In the middle of May, on a warm sunny day when the world should have been a finer place than it turned out to be, Milord Gilles did as was predicted. He rode out of Champtocé to the abbey at Saint-Etienne-de-Mer-Morte, accompanied by perhaps sixty men-at-arms with full armor and weaponry, as if a small country were to be taken rather than an abbey and church. Milord himself was said to have brandished a long pointed pike, though few soldiers can use such a weapon as lethally as those of a more innocuous appearance, or so my husband once said. It is the fierce look of such things that frightens opponents into submission, Etienne claimed. He must have been right, because Gilles de Rais met no resistance at all, not that there was any to be encountered—the “commander” of the castle was a tonsured cleric, Jean le Ferron, a man known for the generosity and mildness of his character.
The news was brought by a swift rider, whose lathered horse fairly dropped when the man dismounted.

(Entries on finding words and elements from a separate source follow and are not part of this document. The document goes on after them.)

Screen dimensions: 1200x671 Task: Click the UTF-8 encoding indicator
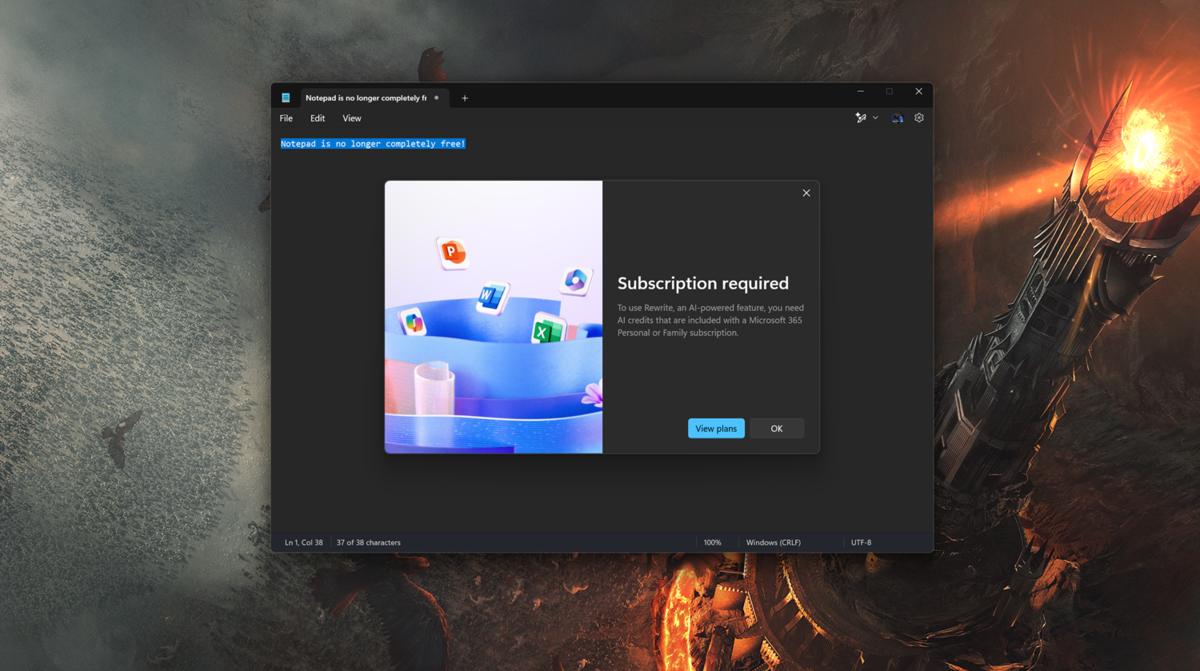861,541
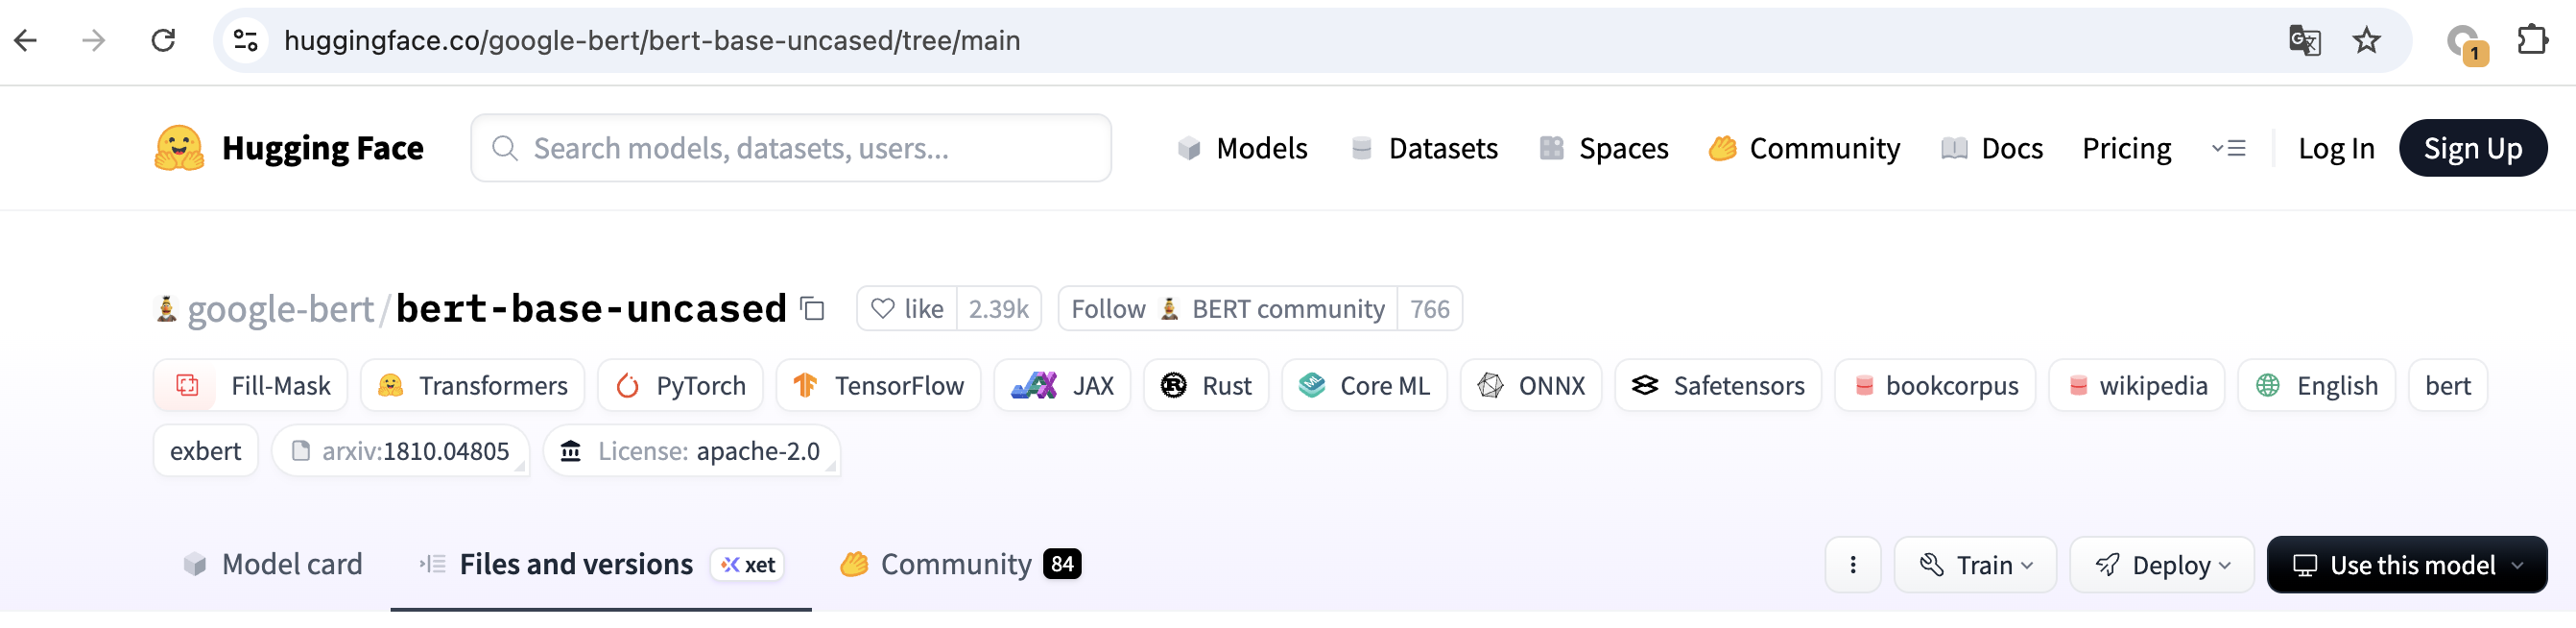Expand the Train dropdown
Viewport: 2576px width, 628px height.
pyautogui.click(x=1974, y=565)
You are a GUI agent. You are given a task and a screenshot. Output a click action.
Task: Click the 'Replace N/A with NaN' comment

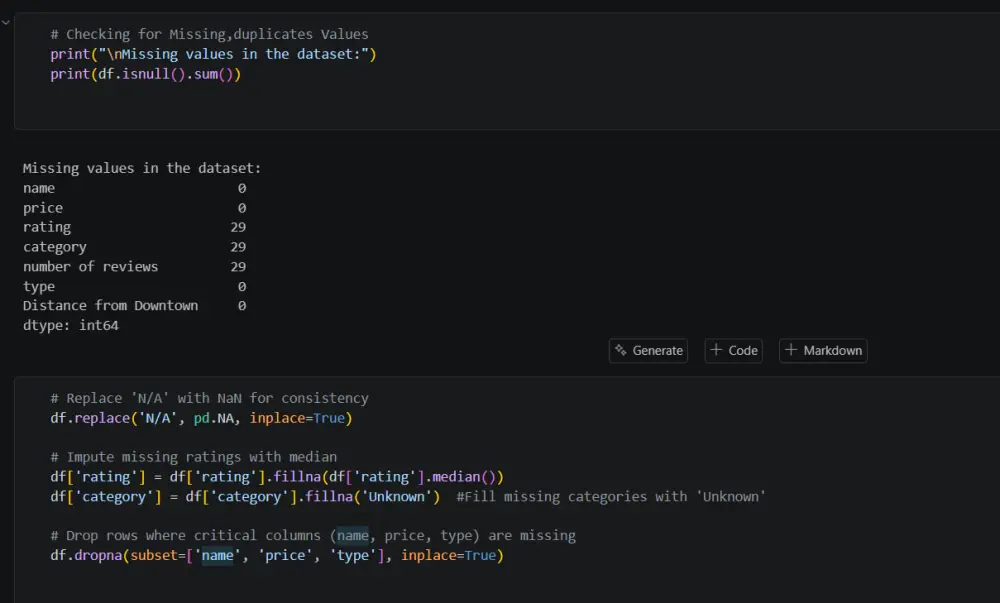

Frère Demien and I were in the garden at the time, engaged in a bit of conspiracy over the location of certain plantings, which discussions were always dominated by my brother in Christ by virtue of his expertise and passion. But passion or not, when my gossip-loving brother saw the messenger fairly run into the Bishop’s palace, he excused himself, after a glance that promised a quick return when intelligence on this budding mystery was properly had.
The tale he came back with sent me running, skirts in hand, to Jean de Malestroit, who q
uickly confirmed what Frère Demien had already revealed.
“But why should he take by force a property that he inherited?” I said, my bewilderment genuine.
“He no longer owns it.”
“He would never sell Saint-Etienne!”
“It appears that he would. He sold it to Geoffrey le Ferron.”
Duke Jean’s treasurer, no lover of la famille de Rais. “Dare you say . . .”
“Temper yourself, Guillemette—I know this to be true. It was all arranged at Machecoul.”
Affairs of state was all Jean de Malestroit would say when I asked about his mission on a journey we had made there the previous autumn. The meetings that took place behind closed doors were discreet and, judging by the expressions of the departing participants, somber. Now it all made sense; of course Milord’s representatives would be somber upon having to give up such a gem as Saint-Etienne.
“Le Ferron should have put troops there instead. His brother is man enough to keep watch over the doings of the place, but certainly not to defend it. Of course, he never expected such double dealing from Lord de Rais, or he would not have left it so exposed.”
One cannot imagine what a ludicrous scene this must have been—Gilles de Rais, bold and armored atop his huge mount, insulting and threatening this timid man with bodily harm, but only after he had first been dragged out in chains by the Marquis de Ceva and thrown to the ground. A desperate and confounding move.
“But why would he part with Saint-Etienne?” I fairly moaned. “He was baptized there.”
“Apparently he, too, believes it was a mistake, Sister. He has ruthlessly stolen it back. The sale was made in a desperate attempt to raise funds because his expenditures have so depleted his stores.”
“Has his situation become that dire?”
“One sells what one can, Sister, when there is no other means of bringing in gold. But—common brigandage?”